• Task to carry out:
Output must match the data below exactly from its first line through the line that contains "has width=915, height=514.", with no other line.

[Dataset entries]
= Beginning of Section =

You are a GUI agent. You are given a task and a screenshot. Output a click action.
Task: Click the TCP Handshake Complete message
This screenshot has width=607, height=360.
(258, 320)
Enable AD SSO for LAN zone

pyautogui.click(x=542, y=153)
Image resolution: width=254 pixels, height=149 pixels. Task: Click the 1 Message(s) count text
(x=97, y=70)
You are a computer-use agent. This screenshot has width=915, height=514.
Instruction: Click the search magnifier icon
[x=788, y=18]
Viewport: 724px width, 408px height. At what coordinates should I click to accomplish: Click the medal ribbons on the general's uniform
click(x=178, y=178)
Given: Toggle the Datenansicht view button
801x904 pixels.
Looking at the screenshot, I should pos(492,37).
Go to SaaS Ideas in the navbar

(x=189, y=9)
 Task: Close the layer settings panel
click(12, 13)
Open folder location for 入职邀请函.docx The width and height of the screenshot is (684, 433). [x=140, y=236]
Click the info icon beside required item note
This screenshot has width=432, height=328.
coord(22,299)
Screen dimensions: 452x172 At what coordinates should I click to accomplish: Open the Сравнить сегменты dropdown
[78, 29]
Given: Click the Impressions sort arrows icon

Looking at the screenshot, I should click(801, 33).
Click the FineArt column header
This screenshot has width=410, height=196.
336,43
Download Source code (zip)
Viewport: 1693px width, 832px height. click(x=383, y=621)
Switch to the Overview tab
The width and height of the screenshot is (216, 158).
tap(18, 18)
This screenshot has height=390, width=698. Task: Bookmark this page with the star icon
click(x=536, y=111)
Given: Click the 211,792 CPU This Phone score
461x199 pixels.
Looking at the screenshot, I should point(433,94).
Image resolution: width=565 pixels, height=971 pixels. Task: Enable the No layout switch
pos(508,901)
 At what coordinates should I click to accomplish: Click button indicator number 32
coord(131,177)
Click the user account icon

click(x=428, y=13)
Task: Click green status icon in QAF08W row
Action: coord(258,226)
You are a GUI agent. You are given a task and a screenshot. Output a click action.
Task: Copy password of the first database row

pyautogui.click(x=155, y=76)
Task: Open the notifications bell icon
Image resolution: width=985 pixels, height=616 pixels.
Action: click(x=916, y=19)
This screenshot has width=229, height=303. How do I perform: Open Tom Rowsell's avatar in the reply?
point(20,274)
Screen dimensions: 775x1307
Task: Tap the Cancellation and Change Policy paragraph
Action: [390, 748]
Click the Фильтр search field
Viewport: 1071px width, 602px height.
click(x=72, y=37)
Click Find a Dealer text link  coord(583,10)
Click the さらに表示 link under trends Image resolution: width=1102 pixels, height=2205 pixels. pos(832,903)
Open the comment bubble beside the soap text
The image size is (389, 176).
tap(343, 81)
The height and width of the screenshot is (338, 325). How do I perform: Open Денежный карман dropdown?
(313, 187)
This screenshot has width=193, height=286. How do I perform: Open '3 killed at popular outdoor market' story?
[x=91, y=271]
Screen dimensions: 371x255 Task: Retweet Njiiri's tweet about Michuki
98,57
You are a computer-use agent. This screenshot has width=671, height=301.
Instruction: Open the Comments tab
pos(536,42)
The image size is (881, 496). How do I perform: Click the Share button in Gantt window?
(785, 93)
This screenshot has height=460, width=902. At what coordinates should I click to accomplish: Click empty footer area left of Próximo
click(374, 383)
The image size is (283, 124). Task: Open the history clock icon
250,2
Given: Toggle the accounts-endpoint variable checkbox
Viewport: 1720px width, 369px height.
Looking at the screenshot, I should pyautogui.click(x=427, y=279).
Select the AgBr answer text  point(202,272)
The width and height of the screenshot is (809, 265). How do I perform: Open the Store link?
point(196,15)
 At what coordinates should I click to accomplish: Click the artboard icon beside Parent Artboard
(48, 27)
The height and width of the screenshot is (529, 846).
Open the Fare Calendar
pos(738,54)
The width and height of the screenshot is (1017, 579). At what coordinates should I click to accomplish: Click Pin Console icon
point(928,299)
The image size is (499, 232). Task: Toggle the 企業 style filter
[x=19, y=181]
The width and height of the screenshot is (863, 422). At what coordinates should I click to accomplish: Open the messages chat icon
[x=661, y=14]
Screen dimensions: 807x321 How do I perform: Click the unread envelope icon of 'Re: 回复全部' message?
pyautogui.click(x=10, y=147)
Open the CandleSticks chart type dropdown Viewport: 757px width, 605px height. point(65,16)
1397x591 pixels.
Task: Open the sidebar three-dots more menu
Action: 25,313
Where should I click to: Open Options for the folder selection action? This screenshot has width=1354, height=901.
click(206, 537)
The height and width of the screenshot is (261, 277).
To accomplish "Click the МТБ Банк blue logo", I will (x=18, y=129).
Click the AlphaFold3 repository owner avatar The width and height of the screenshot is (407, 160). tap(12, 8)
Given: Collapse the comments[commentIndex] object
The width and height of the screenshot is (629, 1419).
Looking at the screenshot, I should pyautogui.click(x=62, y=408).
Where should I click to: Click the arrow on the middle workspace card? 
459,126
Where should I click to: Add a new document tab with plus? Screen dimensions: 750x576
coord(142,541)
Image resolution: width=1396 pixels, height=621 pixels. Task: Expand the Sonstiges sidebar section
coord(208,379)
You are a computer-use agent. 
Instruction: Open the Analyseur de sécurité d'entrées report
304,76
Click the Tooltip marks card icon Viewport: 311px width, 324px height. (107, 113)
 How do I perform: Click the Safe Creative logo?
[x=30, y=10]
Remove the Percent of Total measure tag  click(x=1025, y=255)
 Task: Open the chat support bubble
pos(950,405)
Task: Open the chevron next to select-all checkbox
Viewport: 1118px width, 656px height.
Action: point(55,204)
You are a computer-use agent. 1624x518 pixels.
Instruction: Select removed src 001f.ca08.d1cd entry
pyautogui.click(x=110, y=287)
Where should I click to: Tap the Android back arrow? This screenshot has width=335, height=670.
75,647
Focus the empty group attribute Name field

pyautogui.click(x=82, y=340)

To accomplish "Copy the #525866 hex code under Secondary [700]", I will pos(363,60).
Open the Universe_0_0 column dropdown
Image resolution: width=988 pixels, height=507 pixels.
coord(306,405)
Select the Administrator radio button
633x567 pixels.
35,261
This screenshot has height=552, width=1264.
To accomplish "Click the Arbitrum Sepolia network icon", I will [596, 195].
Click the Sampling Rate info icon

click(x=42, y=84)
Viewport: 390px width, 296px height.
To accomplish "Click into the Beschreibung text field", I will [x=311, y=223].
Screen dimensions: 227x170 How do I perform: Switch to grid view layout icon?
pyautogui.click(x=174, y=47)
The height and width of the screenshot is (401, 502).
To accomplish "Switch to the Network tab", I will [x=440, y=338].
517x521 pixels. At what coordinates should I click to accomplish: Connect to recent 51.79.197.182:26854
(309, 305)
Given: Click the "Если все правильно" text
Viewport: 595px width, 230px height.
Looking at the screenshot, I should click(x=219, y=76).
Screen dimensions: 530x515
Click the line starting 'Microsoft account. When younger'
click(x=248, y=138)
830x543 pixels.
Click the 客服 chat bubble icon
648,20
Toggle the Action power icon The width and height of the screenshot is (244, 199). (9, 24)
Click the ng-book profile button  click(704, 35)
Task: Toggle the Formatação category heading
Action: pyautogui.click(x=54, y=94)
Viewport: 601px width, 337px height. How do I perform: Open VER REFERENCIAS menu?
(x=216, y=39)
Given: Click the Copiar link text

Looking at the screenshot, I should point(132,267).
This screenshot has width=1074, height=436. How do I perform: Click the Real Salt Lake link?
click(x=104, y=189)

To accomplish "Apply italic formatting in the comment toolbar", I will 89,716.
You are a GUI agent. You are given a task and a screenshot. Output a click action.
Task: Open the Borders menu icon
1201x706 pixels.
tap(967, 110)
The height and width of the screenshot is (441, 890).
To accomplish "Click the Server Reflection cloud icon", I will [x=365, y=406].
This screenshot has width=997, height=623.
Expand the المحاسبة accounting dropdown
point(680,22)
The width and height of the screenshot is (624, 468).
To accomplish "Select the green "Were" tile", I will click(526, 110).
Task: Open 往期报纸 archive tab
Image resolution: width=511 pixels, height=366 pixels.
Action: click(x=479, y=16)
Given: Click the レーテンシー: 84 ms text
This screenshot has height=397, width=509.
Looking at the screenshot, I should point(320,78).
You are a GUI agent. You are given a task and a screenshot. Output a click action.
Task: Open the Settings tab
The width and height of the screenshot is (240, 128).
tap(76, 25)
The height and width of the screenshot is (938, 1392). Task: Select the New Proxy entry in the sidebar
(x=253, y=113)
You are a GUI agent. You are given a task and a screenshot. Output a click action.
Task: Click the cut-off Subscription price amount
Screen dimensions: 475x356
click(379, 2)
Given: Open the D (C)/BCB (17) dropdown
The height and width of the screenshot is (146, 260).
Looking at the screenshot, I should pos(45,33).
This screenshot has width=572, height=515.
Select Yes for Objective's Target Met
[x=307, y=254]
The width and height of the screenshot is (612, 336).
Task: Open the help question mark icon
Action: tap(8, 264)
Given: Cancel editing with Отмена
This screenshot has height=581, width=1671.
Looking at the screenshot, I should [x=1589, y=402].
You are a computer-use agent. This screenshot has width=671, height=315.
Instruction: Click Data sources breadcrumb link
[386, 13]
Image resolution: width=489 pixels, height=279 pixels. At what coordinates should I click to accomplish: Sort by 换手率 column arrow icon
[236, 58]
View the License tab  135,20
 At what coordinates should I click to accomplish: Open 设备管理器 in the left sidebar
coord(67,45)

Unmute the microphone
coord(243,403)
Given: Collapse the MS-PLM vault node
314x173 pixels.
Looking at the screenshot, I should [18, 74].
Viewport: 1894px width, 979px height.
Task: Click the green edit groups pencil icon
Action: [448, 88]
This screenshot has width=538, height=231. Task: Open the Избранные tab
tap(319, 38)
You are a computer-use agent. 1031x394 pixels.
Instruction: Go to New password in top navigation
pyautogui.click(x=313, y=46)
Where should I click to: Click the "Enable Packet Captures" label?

= End of Section =

• Solution to this task:
You are a GUI agent. You are given a task and a screenshot. Output a click action.
Task: Click the TCP Handshake Complete message
This screenshot has width=607, height=360.
(258, 320)
Enable AD SSO for LAN zone

pyautogui.click(x=542, y=153)
Image resolution: width=254 pixels, height=149 pixels. Task: Click the 1 Message(s) count text
(x=97, y=70)
You are a computer-use agent. This screenshot has width=915, height=514.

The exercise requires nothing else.